Conforme Nogueira, nos anos 1950, houve uma recessão no pós-guerra e, com isso, surgiu a geração baby boomer. “Havia um movimento antifeminista que fazia com que as mulheres permanecessem em suas casas, mas todas arrumadas. Era comum ver, nessa época, propagandas em que elas estavam na cozinha, extremamente arrumadas e segurando uma batedeira, por exemplo”, relembra Dani.

Telefone Lagosta criado por Salvador Dalí, em 1936
Telefone Lagosta criado por Salvador Dalí, em 1936 (Foto: divulgação)

A especialista explica que a moda e a gastronomia se relacionam de diferentes formas ao longo da história. Na década de 1980, por exemplo, a sociedade vivia uma incerteza em relação ao futuro, devido ao surgimento da internet. Por isso, as pessoas passaram a se apegar muito ao que era vital, ou seja, ao alimento – e isso refletiu nas roupas da época.

Em 1989, o grande maison Margiela revolucionou a alta-costura trazendo um colete feito de cacos de um prato de porcelana amarrados em um arame. A criação inusitada abriu portas para diversos estilistas, anos mais tarde, desfilarem roupas que se conectem com a gastronomia.

Foi o caso de Jeremy Scott em sua primeira coleção como diretor criativo da Moschino, no outono/inverno 2014/2015. Ele ironizou o McDonald’s com peças tão clássicas que lembram os designs icônicos da Chanel.

Propagando de Travis Scott para o McDonald’s
Propagando de Travis Scott para o McDonald’s (Foto: divulgação)

Hoje, ainda é possível acompanhar essas relações, como a colaboração entre o rapper estadunidense Travis Scott também com a rede de fast-food, que criou peças que atingiram diretamente o público jovem. Outro exemplo dessa relação, só que nas marcas de luxo, é, novamente, um design da maison Margiela. Dirigida por John Galliano, a marca – pioneira no assunto – voltou a produzir peças marcantes: criou uma pantufa no formato de um pão.
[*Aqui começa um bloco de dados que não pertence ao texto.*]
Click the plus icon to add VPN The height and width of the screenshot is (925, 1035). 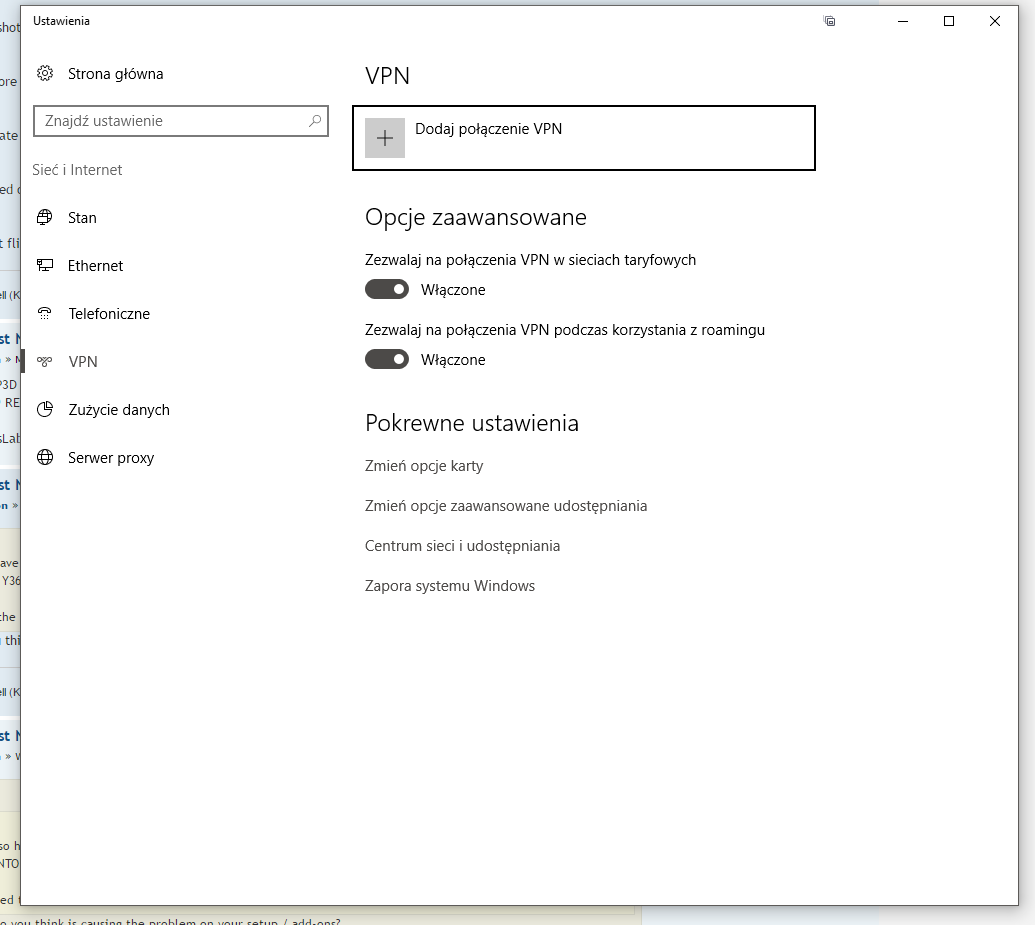pyautogui.click(x=385, y=138)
Garrafas de Coca-Cola assinadas por Jean Paul Gaultier (Foto: divulgação)
Garrafas de Coca-Cola assinadas por Jean Paul Gaultier (Foto: divulgação)

O QUE A MODA APRENDEU COM A GASTRONOMIA

A moda e a gastronomia sempre foram aliadas. Quase sempre, o alimento e o comportamento social em relação a isso definiram as vestimentas necessárias. Anos mais tarde, isso não se tornou apenas funcional, mas muito criativo.
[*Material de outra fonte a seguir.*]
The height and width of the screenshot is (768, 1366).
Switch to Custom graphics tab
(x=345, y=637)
Coleção de Jeremy Scott para a Moschino, no outono/inverno 2014/2015
(Foto: divulgação)

Dani explica que, durante toda a história da humanidade, é possível ver esses dois temas se relacionarem de formas diferentes, mas nunca sozinhos. Por fim, a professora destaca que a moda, ao longo de todos esses anos, aprendeu, principalmente, a ser mais sensorial com a gastronomia. “A moda tem muito a ganhar com a gastronomia”, finaliza.